WHAT YOU HAVE TO DO: Which lines in the entries below contain the string "pixels", with uppercase and lowercase matched exactly? Locate each one and copy it out in full.

RECORDS PROVIDED:
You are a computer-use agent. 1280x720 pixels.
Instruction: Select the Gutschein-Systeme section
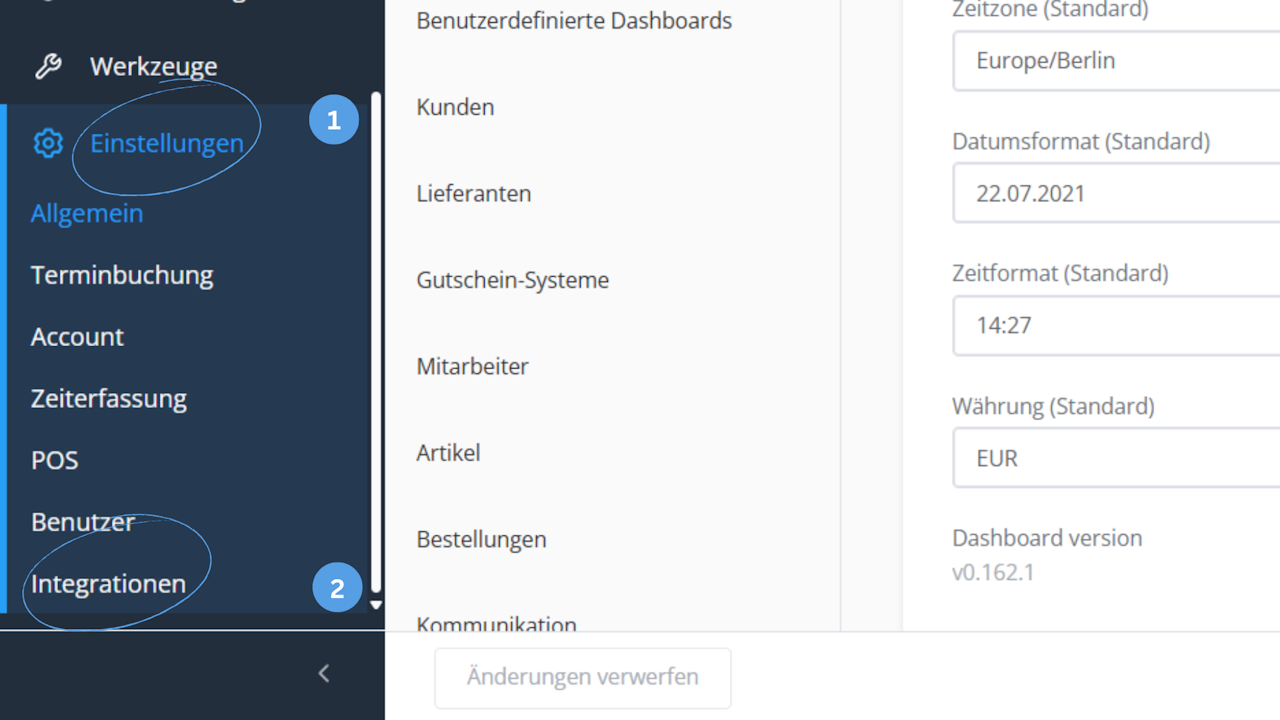click(x=512, y=281)
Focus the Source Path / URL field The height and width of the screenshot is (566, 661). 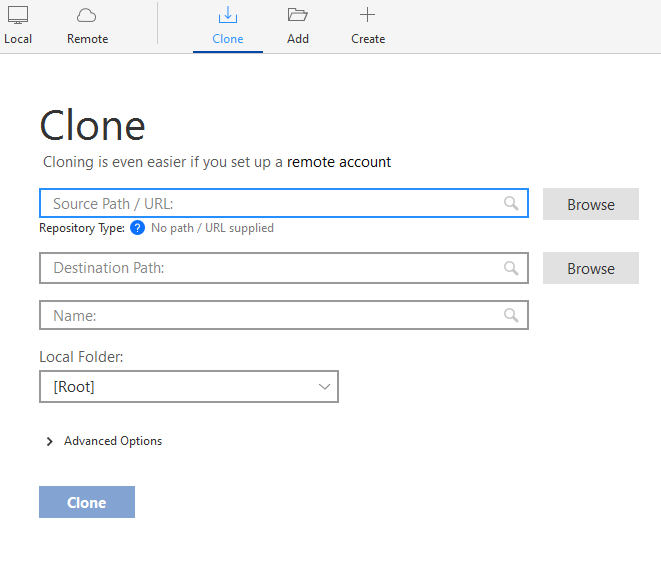tap(270, 203)
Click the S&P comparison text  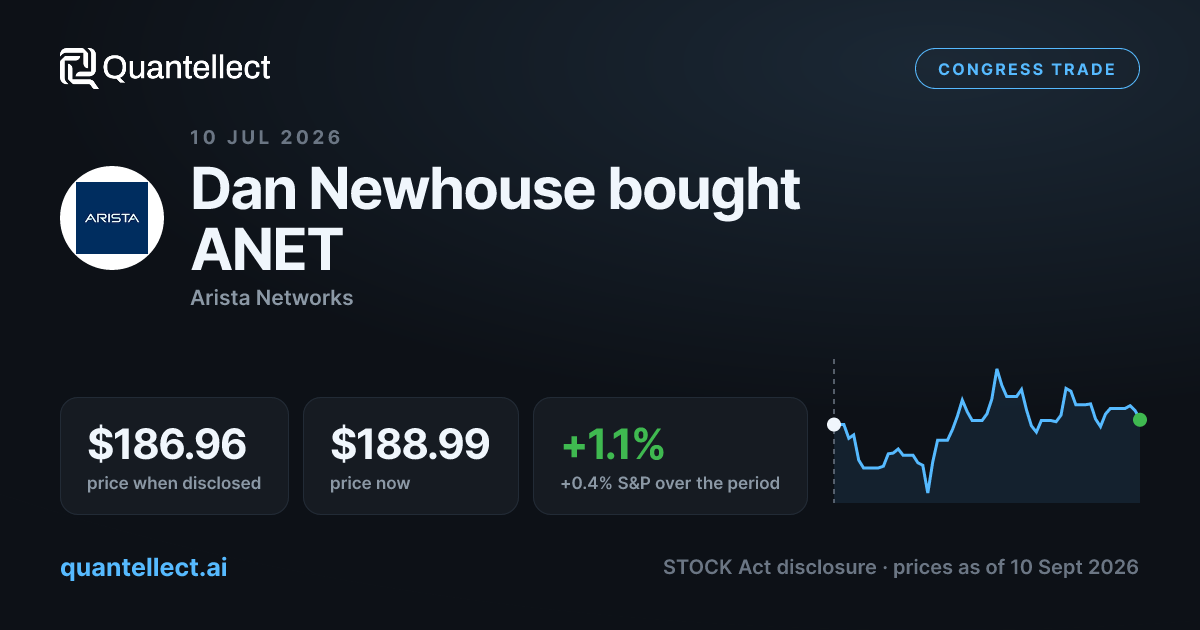tap(670, 483)
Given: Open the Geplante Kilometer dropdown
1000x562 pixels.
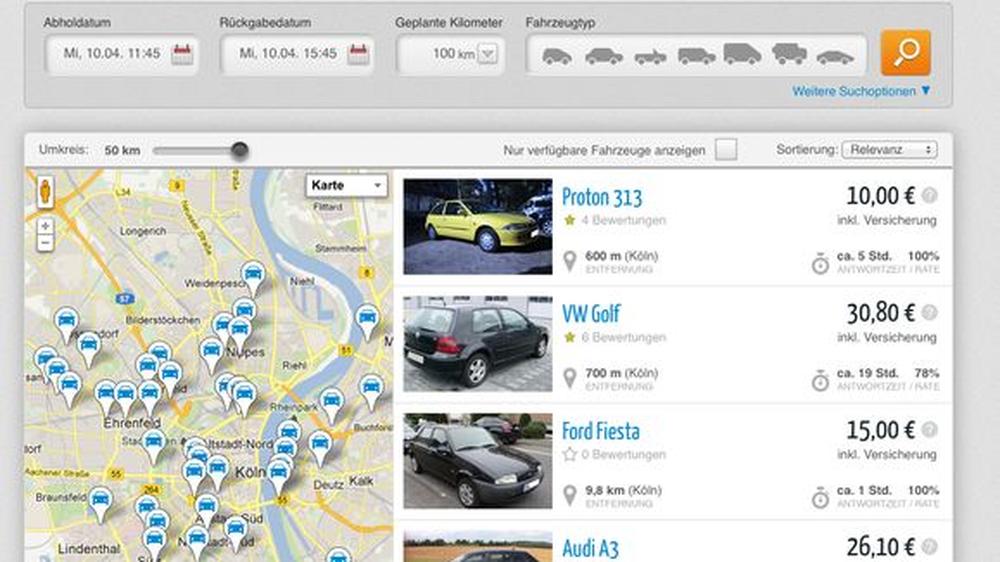Looking at the screenshot, I should (487, 54).
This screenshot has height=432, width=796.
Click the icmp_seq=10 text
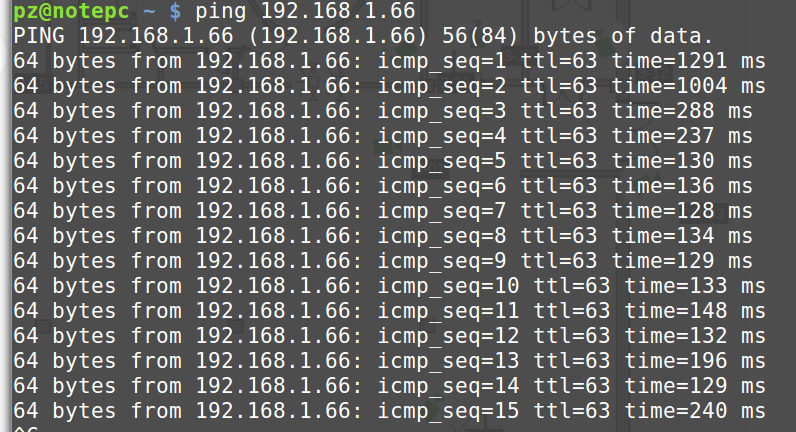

TASK RESULT:
You are a computer-use agent. 1280x720 pixels.
1000x562 pixels.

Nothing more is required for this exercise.